Verzekerde jaren
De AOW-opbouw is afhankelijk van de periode waarin een persoon verzekerd was gedurende de vijftig jaren voorafgaand aan de AOW-gerechtigde leeftijd. Op enkele uitzonderingen na bouwt elke ingezetene in Nederland AOW op. De hoogte van de AOW is gelijk aan het minimumloon, vermeerderd met een toeslag van 2,4 procent.
Gemiddeld kwamen alle Nederlandse ingezetenen in 2015 uit op een AOW-opbouw van 94 procent. Inwoners met een Nederlandse achtergrond hadden met een gemiddelde van 99 procent een bijna volledige opbouw.
De hogere AOW-leeftijd pakt gunstig uit voor mensen met een migratieachtergrond doordat de aanvangsleeftijd van de opbouwfase tegelijkertijd omhoog ging met de AOW-gerechtigde leeftijd. Bij een AOW-leeftijd van 67 jaar begint de opbouw bij 17 jaar. Mensen die op latere leeftijd naar Nederland zijn gekomen missen op die manier minder verzekerde jaren dan toen de opbouw nog twee jaar eerder begon. Ze bouwen nu wel de extra jaren AOW op 66- en 67-jarige leeftijd op.
Verschillen tussen mensen met een migratieachtergrond
Van 2004 tot 2015 steeg de AOW-opbouw bij inwoners met een migratieachtergrond in het algemeen, maar toch bestaan grote verschillen tussen de verschillende groepen. Personen met een niet-westerse achtergrond die geen wortels in Suriname, Marokko, Turkije of de Nederlandse Antillen en Aruba hebben, zitten met een opbouw van 65 procent ver onder het landelijk gemiddelde. Zij krijgen dus bij het bereiken van de AOW-gerechtigde leeftijd gemiddeld 65 procent van de volledige AOW-uitkering.
Mensen met een Surinaamse achtergrond hebben met 91 procent juist het hoogste opbouwpercentage van alle inwoners met een migratieachtergrond. Een relatief groot deel van deze groep kwam na de onafhankelijkheid van Suriname halverwege de jaren zeventig naar Nederland en woont hier sindsdien, met een groot aantal opbouwjaren tot gevolg. Een tussenpositie is weggelegd voor de herkomstgroepen uit Turkije en Marokko, beiden met 88 procent, en personen van de (voormalige) Nederlandse Antillen en Aruba met 83 procent.
Stijgers en dalers
Het opbouwpercentage van personen met een Antilliaanse en Arubaanse achtergrond lag in 2015 zo’n 21 procent hoger dan in 2004. Mensen met een Turkse of Marokkaanse migratieachtergrond hadden in 2015 respectievelijk 12 en 13 procent meer opgebouwd dan toen.
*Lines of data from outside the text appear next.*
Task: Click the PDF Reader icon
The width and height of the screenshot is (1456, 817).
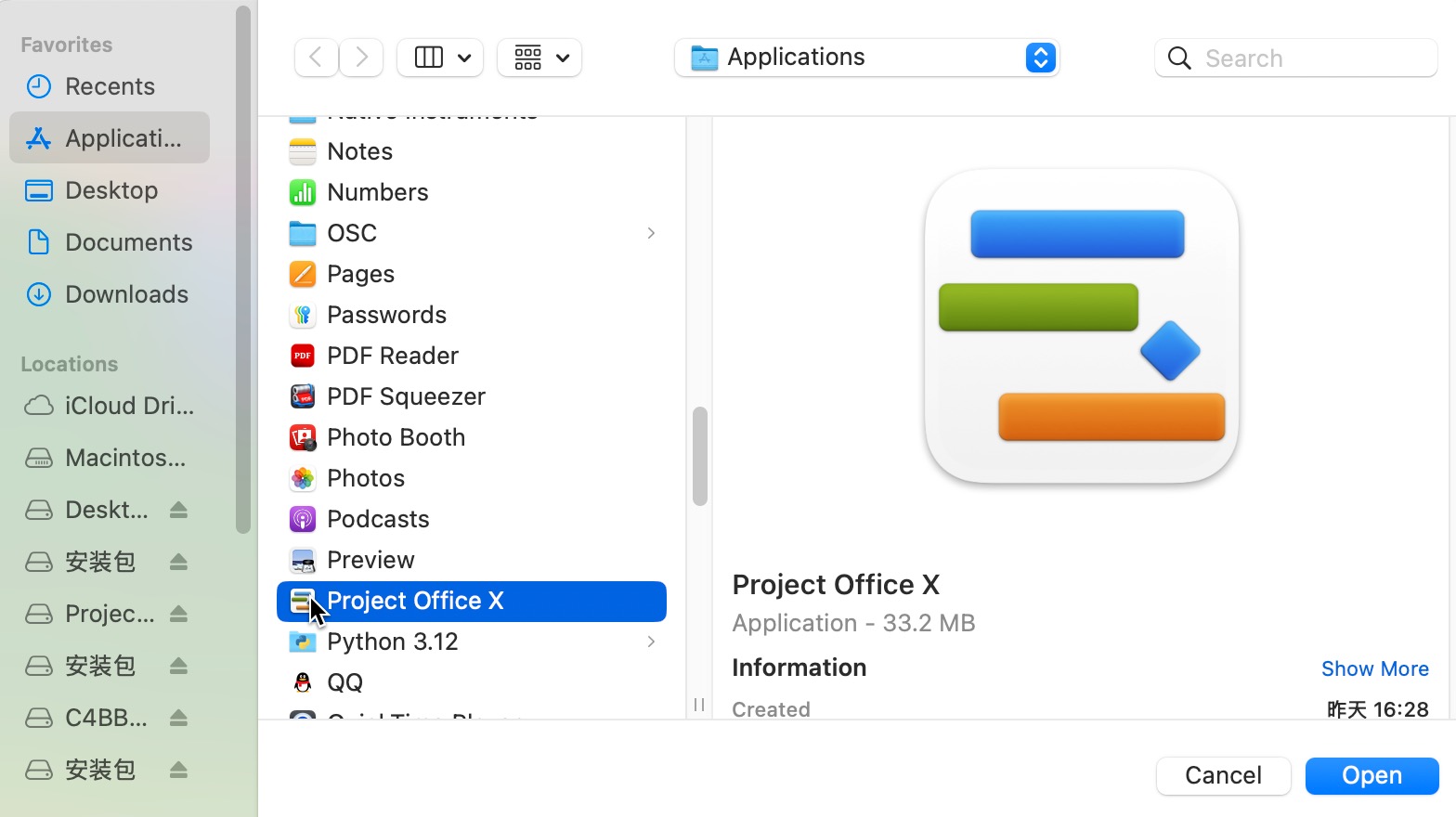Action: coord(303,356)
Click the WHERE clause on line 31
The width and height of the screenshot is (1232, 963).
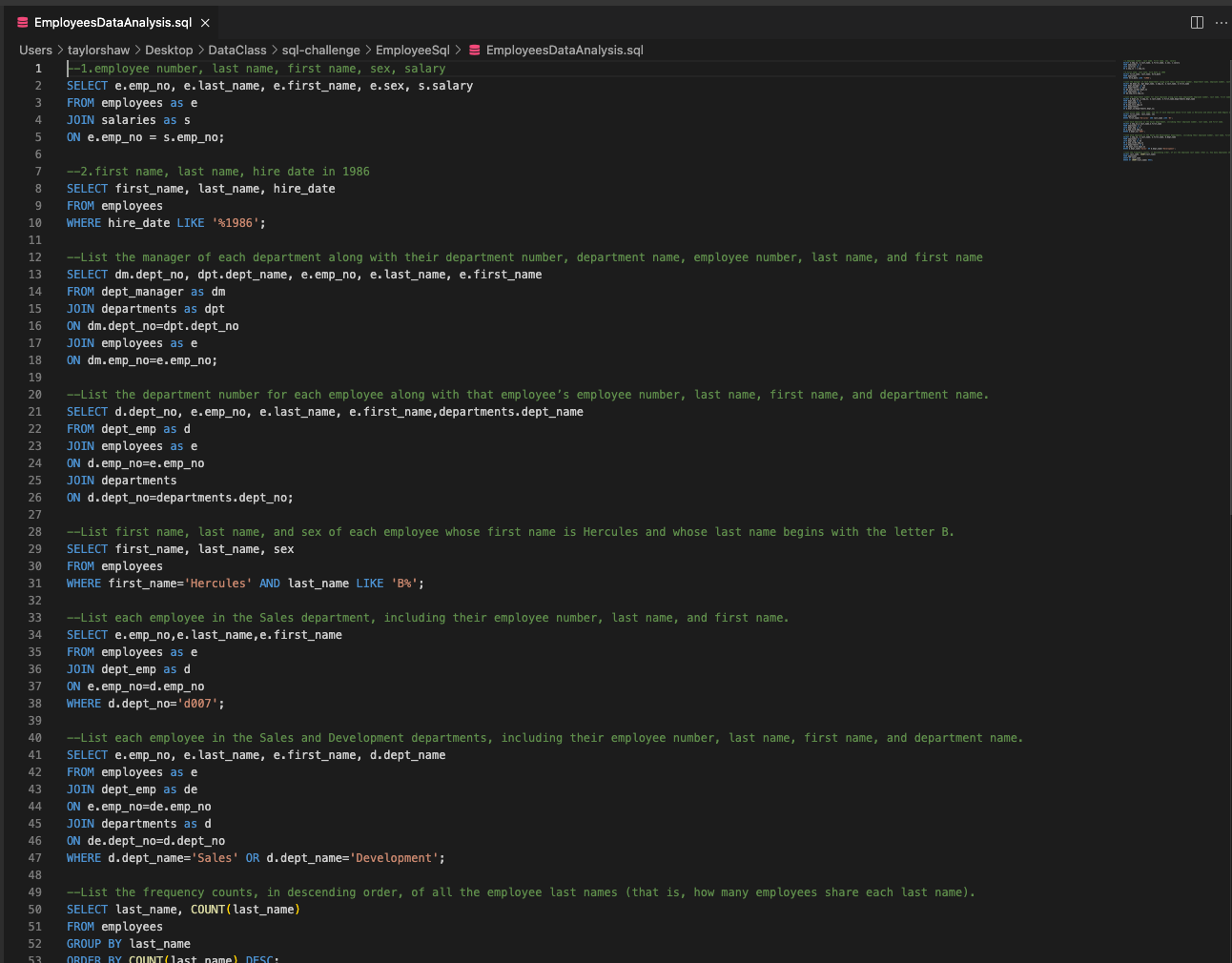click(x=83, y=583)
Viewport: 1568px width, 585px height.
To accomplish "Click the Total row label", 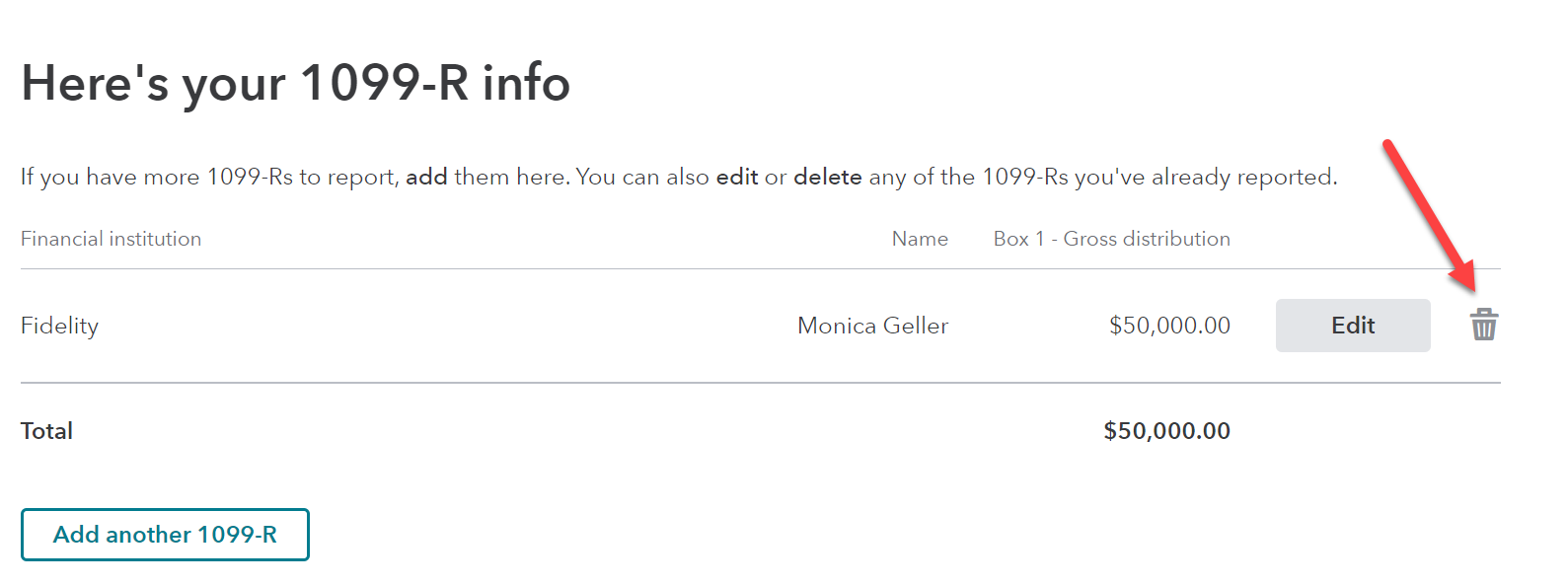I will [x=46, y=431].
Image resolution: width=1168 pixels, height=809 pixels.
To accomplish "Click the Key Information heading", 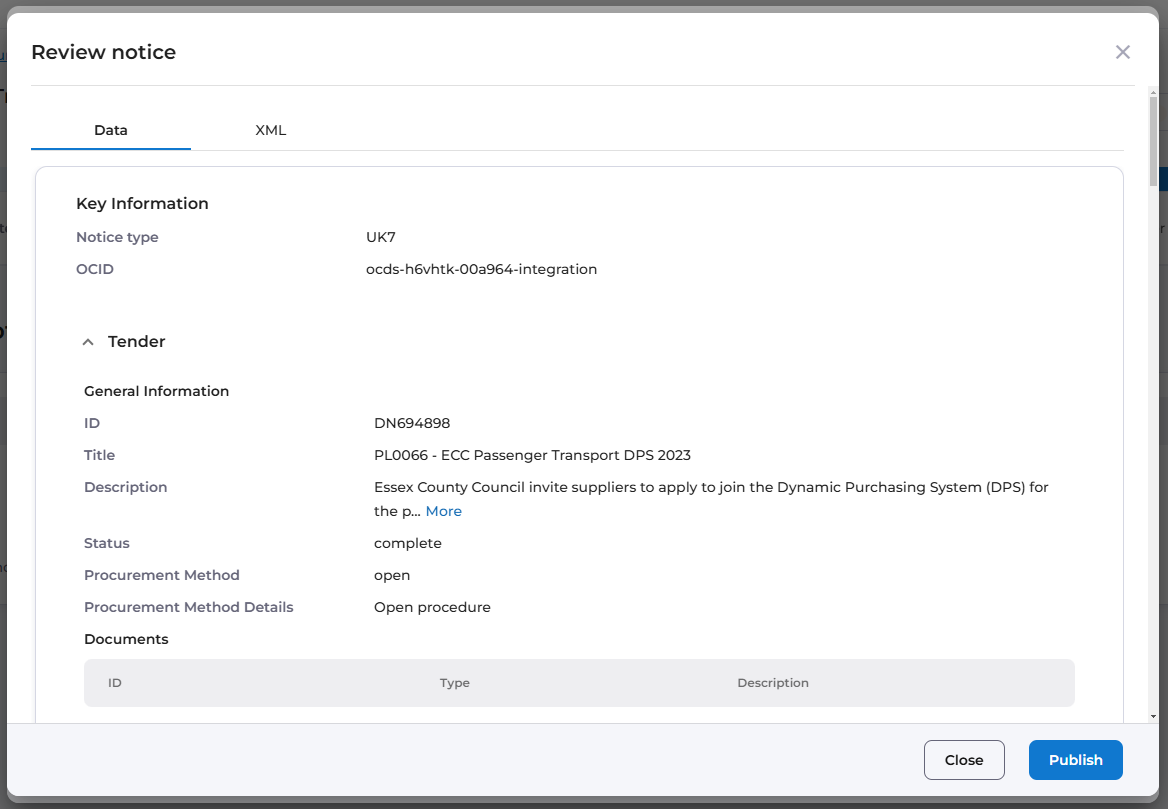I will (x=142, y=204).
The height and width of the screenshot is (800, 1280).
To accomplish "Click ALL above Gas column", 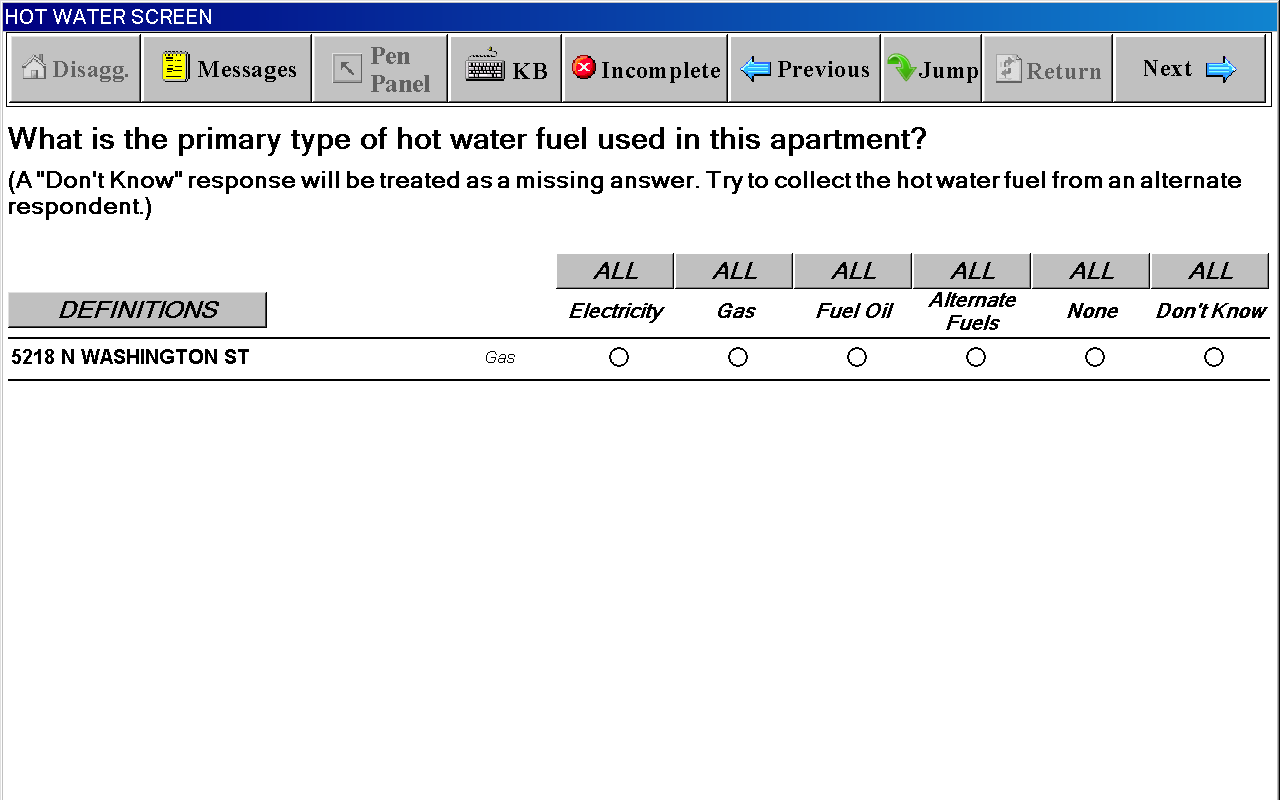I will pos(734,271).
Niet bij elke herkomstgroep steeg de opbouw. Bij de personen met een westerse achtergrond ligt de AOW-opbouw in 2015 juist een stuk lager dan in 2004. Deze groep bestaat steeds meer uit personen uit Oost-Europese landen die zich recent in Nederland vestigden en daarom tot de eerste generatie behoorden. Zo’n 23 procent in 2015 kwam uit Oost-Europa, tegen 13 procent in 2004. In dat jaar trad Polen toe tot de Europese Unie.
Het opbouwniveau zakt bij de groep met een westerse achtergrond van 80 naar 75 procent. Daardoor neemt de kans toe dat een latere korting op de AOW-uitkering leidt tot onvoldoende inkomsten om op het bestaansminimum te komen.